* _Exercise_:
Locate each line in the records below that contains the word "icon", and copy those lines.

* _Data lines_:
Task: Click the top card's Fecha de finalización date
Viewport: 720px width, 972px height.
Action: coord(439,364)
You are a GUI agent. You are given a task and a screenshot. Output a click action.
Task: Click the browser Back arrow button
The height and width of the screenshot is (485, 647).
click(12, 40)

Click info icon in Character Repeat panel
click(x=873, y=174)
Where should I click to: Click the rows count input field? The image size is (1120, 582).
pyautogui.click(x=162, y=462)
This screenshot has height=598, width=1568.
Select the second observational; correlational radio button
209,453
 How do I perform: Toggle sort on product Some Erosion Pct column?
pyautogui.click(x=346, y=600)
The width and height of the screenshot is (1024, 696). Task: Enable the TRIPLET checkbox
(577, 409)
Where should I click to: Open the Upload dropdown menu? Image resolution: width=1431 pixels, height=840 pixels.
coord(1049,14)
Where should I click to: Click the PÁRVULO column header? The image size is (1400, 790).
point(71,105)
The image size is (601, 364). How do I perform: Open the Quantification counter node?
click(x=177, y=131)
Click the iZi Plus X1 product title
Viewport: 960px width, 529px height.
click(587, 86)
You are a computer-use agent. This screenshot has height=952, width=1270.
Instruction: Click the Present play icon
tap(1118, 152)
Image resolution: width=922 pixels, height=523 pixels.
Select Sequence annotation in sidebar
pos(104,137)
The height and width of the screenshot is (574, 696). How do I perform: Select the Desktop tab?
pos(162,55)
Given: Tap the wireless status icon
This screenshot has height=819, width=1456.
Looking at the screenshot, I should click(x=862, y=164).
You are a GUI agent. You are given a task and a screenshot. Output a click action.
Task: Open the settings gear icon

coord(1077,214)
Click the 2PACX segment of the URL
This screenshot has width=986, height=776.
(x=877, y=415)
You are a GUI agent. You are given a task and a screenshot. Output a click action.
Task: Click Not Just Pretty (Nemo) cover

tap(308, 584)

* _Solution for this task_:
Click info icon in Character Repeat panel
Instruction: Click the Present play icon
Given: Tap the wireless status icon
Task: Open the settings gear icon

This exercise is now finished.